DATASET ENTRIES:

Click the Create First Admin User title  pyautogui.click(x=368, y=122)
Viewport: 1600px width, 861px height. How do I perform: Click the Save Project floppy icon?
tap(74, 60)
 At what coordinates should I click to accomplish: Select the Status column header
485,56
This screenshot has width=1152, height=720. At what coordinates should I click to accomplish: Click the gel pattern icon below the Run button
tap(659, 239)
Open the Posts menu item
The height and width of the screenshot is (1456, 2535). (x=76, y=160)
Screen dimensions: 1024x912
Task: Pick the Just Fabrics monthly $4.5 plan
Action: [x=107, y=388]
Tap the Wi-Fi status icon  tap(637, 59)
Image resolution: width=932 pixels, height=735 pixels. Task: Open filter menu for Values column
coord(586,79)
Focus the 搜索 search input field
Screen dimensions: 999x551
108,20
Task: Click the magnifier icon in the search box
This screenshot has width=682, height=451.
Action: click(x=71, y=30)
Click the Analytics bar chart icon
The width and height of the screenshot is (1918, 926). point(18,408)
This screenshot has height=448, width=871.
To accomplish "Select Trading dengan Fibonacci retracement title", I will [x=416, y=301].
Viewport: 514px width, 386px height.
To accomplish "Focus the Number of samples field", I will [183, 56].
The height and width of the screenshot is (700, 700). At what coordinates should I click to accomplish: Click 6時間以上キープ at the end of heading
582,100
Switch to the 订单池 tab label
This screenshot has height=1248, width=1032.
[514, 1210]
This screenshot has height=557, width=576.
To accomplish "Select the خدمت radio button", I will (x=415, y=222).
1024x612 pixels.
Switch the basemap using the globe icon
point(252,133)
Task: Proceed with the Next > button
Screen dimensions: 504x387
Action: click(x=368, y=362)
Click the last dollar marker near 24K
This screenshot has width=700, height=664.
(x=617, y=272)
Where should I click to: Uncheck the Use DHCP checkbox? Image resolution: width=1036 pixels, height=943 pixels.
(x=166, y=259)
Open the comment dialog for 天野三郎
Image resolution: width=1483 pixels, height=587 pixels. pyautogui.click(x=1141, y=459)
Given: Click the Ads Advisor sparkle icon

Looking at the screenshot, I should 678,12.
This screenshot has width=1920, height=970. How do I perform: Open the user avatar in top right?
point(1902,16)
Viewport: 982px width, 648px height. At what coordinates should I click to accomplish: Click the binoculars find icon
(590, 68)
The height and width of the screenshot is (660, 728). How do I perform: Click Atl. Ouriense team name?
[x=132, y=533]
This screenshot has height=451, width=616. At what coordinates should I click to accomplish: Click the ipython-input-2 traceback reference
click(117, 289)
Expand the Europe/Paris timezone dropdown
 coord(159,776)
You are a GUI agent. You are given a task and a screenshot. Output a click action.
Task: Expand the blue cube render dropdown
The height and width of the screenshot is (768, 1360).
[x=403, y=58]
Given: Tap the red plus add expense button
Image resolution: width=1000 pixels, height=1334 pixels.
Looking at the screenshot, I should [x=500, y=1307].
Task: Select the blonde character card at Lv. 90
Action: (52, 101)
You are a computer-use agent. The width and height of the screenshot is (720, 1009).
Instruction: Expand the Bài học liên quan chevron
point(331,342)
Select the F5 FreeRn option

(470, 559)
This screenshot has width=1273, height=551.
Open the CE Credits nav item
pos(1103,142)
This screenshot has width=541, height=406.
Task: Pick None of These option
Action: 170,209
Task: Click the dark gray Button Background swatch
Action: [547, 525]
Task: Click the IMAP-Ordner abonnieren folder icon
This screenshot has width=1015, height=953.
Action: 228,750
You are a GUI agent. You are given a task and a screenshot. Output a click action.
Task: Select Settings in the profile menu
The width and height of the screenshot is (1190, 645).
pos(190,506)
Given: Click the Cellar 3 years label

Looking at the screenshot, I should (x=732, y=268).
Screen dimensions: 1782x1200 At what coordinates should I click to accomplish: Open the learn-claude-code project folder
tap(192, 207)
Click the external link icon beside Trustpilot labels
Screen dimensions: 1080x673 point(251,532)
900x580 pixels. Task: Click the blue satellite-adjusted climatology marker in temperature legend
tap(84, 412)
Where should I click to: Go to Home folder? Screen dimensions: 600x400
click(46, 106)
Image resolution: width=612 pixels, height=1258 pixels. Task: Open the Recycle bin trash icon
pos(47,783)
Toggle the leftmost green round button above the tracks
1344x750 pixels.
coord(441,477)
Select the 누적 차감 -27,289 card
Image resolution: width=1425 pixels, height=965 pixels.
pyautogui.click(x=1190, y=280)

WORK TO BE COMPLETED:
Only the lines above from the line with "Open the CE Credits nav item" to the line with "Task: Click the IMAP-Ordner", those two lines included, should be reproduced exactly.

REPLY:
Open the CE Credits nav item
pos(1103,142)
This screenshot has width=541, height=406.
Task: Pick None of These option
Action: 170,209
Task: Click the dark gray Button Background swatch
Action: [547, 525]
Task: Click the IMAP-Ordner abonnieren folder icon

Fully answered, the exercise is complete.